### Excerpted data

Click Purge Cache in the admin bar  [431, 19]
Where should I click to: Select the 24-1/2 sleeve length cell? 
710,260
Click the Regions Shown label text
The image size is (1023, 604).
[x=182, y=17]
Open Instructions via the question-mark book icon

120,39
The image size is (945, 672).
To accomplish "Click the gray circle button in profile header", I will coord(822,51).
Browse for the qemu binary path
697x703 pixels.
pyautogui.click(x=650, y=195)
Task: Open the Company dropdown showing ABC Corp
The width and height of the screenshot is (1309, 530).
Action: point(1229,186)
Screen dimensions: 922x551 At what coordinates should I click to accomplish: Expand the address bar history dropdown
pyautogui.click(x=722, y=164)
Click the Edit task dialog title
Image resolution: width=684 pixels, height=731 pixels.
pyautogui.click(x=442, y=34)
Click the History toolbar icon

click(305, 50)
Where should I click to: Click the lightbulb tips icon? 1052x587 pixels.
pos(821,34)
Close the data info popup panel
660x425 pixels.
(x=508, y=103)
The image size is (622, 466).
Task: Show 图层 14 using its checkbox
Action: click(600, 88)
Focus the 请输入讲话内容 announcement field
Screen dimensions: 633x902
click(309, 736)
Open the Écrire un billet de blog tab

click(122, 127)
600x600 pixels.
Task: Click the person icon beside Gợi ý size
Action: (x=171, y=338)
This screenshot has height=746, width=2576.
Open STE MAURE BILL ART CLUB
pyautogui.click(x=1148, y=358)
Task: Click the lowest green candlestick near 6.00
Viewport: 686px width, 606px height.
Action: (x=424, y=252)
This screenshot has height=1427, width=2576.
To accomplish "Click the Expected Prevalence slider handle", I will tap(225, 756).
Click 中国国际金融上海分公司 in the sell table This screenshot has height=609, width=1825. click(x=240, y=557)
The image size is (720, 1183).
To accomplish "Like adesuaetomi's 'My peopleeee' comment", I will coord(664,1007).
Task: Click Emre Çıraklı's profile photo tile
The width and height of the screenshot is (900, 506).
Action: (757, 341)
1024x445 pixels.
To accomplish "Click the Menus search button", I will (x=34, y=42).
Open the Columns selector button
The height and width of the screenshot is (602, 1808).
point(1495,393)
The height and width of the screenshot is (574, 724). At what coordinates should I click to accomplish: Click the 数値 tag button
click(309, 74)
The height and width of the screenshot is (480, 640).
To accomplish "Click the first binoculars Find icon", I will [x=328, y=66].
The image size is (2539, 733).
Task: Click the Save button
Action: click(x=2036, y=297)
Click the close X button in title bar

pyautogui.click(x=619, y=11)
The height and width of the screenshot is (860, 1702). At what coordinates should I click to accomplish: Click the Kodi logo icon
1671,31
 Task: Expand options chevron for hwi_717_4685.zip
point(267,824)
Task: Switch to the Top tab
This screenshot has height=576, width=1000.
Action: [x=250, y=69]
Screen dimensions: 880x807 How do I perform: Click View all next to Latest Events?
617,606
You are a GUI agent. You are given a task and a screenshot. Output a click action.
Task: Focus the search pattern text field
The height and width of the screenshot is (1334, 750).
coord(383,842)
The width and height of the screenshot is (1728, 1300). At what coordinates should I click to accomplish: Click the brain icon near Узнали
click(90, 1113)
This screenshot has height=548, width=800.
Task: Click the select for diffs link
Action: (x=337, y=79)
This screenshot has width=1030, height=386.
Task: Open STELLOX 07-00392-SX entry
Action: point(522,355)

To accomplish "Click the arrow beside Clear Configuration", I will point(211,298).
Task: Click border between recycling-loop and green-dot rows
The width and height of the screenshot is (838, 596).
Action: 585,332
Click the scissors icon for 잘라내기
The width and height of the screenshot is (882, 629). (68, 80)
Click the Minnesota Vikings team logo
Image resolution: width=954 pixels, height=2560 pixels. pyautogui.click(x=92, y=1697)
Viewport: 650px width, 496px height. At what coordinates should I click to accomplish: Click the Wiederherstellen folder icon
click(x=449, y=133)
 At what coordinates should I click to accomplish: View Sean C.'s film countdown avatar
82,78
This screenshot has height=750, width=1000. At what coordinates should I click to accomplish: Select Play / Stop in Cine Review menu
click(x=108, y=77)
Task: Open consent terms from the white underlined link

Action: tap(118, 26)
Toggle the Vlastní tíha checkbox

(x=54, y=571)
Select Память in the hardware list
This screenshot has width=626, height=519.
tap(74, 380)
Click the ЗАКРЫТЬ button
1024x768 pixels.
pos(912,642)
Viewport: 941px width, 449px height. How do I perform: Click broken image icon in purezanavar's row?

######

◆ **Exercise requirements**
Pull every line with the word "green" from the data.

◆ **Answer space**
Task: Click the lowest green candlestick near 6.00
Task: Click border between recycling-loop and green-dot rows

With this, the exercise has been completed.